Vivaldi's Ring of Mystery (my favorite)
Beethoven Lives Upstairs
Mr. Bach Comes To Call
Mozart's 'The Magic Flute'

In terms of videos based on books, there used to be a company called Children's Circle that made tapes based on lots of classics. They didn't seem to make it to DVD, but I just found this one that we had from Maurice Sendak:


----------



## AmberP (Apr 21, 2021)

joannacroc said:


> Hi! Early Childhood educator here. I would begin with toddlers reading physical books too because it helps them understand that we read a book from left to right, top of the page to the bottom and it also means you can use books with physical and tactile elements that are shiny, or fuzzy or crinkly or smooth and rough.
> 
> Toddlers benefit from a sensory rich environment, so some also really like these books where you can lift flaps or touch something that has a different texture.

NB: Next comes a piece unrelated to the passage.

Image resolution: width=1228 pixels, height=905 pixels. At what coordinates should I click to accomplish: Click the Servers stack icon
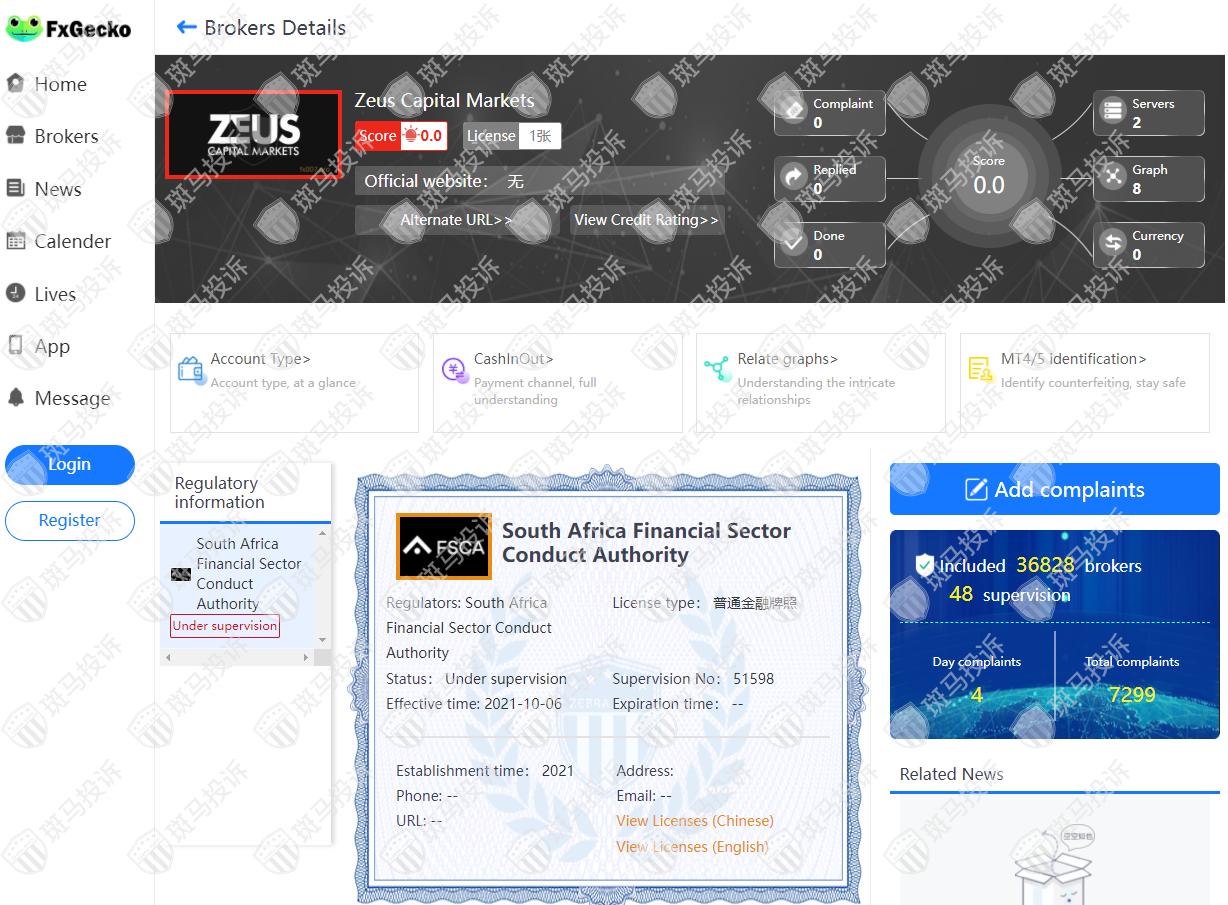pos(1113,112)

Indestructibles are washable, nontoxic books for toddlers that they can handle and put in their mouth without the book tearing, or dissolving. So if they are teething or put everything in their mouth, those are fun.
> 
> ...


Thank you for the answer. I was thinking about it and decided to buy a physical book. My son told me that it's good to have a book in his hands, he likes to read.


----------



## AmberP (Apr 21, 2021)

minimalME said:


> Buying materials for my children was one of my favorite parenting activities! 🤗
> 
> We had a lot of board/fabric books for the wee ones, but I was never very good at being age appropriate.
> 
> ...


Thank you! I have audiobooks too, my kids love them. At the bookstore, I want to buy up everything. All the books for children are so colorful and interesting.


----------



## Mr.Married (Feb 21, 2018)

I’m not sure if it is around anymore but we used to buy these digital toys called LeapFrog. They were really good with early development. With that being said you also have to be careful as you don’t want to replace social interaction with digital interaction. It’s hard to comprehend the amount of kids these days that lack social skills due to this.

Books: I used to love to read Hardy Boys


----------



## pastasauce79 (Mar 21, 2018)

Both my kids loved physical books. They also had a tablet but I've never read them a book from the tablet! 

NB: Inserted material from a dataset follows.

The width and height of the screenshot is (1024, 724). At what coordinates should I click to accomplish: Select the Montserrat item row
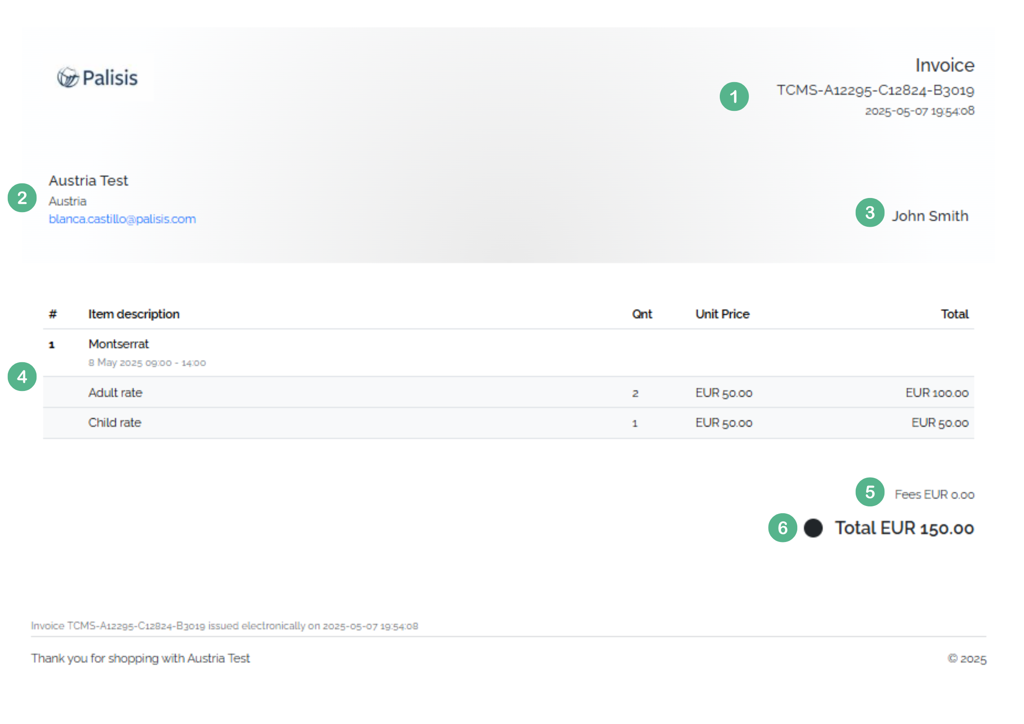508,353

I remember being so excited about getting new books!! 

What my kids liked was me reading the book. I made noises and different voices, they laughed or got annoyed at me, I was a silly reader, lol! Reading was part of our bedtime routine. 

My boy was a thomas the train fan. From the time he could say choo choo, he was in love with Thomas! 

My kids favorites were, owl babies, good night gorilla, where the wild things are (because I could make voices and gestures.) I love Llama llama red pajama, and all the llama llama books. Click clack moo cows that type, 5 little monkeys, biscuit, the pigeon books.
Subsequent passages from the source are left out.